Pedagang Asongan di Bekasi Tercekik Pungli Bermodus Sewa Lapak

Kota Bekasi – Para pedagang asongan yang berjualan di sepanjang Jalan Ahmad Yani, tepatnya di depan Stadion Patriot Candrabhaga, Kota Bekasi, menghadapi tekanan ekonomi akibat dugaan pungutan liar (pungli) yang berkedok penyewaan lapak. Setiap malam, mereka dipaksa membayar sejumlah uang agar dapat berjualan di lokasi tersebut.
Salah satu pedagang, sebut saja Edi (bukan nama sebenarnya), mengungkapkan bahwa dirinya dan sekitar 30 pedagang lain harus membayar biaya sewa lapak antara Rp 10.000 hingga Rp 24.000 setiap malam. “Untuk penyewaan bayarnya setiap malam, ada yang Rp 10.000, Rp 14.000, dan Rp 24.000,” ujar Edi saat ditemui di lokasi pada Kamis (13/2/2025).
Lapak-lapak pedagang tersebar dari depan taman Stadion Patriot Candrabhaga hingga Taman Kota Bekasi. Mereka menjual berbagai jenis dagangan, mulai dari minuman hingga jajanan kaki lima seperti batagor dan bakso.
Namun, di balik aktivitas jual beli tersebut, para pedagang harus membayar sejumlah uang kepada pihak yang disebut sebagai “penguasa” lahan.
Menurut Edi, setiap malam para pedagang harus menyerahkan uang sewa kepada pihak yang mengklaim memiliki kuasa atas lahan tersebut.
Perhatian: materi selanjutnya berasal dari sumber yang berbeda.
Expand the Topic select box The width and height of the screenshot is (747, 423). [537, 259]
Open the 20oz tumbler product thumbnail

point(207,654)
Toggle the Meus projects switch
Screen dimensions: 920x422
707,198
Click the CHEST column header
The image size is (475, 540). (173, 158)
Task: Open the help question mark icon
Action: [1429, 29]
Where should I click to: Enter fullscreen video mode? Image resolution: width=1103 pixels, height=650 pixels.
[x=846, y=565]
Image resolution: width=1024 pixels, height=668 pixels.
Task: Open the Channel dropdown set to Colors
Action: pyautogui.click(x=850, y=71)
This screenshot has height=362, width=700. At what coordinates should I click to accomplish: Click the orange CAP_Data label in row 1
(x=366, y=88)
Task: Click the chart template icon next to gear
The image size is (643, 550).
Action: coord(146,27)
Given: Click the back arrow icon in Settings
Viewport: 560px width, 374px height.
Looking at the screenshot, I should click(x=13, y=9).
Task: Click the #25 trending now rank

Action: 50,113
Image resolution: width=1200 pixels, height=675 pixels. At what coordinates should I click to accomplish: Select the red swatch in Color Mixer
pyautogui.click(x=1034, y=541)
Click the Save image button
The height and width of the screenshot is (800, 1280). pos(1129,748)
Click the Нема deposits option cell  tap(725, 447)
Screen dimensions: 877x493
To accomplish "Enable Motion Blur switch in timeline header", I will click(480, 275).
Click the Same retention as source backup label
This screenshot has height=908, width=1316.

Proses penarikan pungutan ini dilakukan secara sistematis. “Setiap pukul 22.00 WIB, mereka keliling,” ungkapnya.
Tidak hanya pungutan sewa lapak, para pedagang juga diwajibkan membayar uang jasa keamanan dan kebersihan. Biaya tambahan ini masing-masing sebesar Rp 2.000 yang harus disetorkan kepada kelompok organisasi masyarakat (ormas) dan petugas kebersihan setempat.
Dari total pungutan yang diterima pedagang, uang mengalir ke tiga pihak berbeda, yakni “penguasa” lahan, ormas, dan petugas kebersihan.
Setelah membayar pungutan ini, para pedagang diperbolehkan berjualan hingga pagi hari. “Kalau kami buka biasanya jam 20.00 WIB, itu sampai selesai,” tambah Edi.
Praktik pungli ini dinilai semakin membebani pedagang kecil yang sudah berjuang untuk mencari nafkah. Dengan pengeluaran yang terus meningkat, keuntungan mereka semakin tergerus. “Kalau dihitung-hitung, tiap bulan saya bisa rugi sampai Rp 600.000 hingga Rp 700.000,” keluh Edi.
Pedagang Merugi dan Mencari Alternatif Lain
Beban biaya yang terus membengkak membuat Edi dan pedagang lainnya mempertimbangkan alternatif lain untuk menjalankan usaha mereka. Salah satu opsi yang mulai mereka pikirkan adalah menyewa ruko, meskipun biayanya lebih mahal.
“Kalau kayak begini sebenarnya mending sewa ruko ketimbang di sini. Ruginya gede kalau di sini,” imbuh Edi. Dengan biaya pungli yang harus dikeluarkan setiap bulan, jumlahnya hampir setara dengan biaya menyewa ruko yang memberikan keamanan dan kenyamanan lebih bagi pedagang.
Maraknya pungli di kawasan Stadion Patriot Candrabhaga menunjukkan perlunya perhatian serius dari pihak berwenang. Pemerintah Kota Bekasi dan aparat penegak hukum diharapkan segera mengambil tindakan tegas untuk menghentikan praktik ilegal ini.
Pungutan liar tidak hanya memberatkan pedagang kecil, tetapi juga menciptakan ketidakadilan dalam sistem ekonomi. Jika dibiarkan, hal ini akan semakin memperburuk kondisi para pedagang yang menggantungkan hidup dari usaha kecil mereka.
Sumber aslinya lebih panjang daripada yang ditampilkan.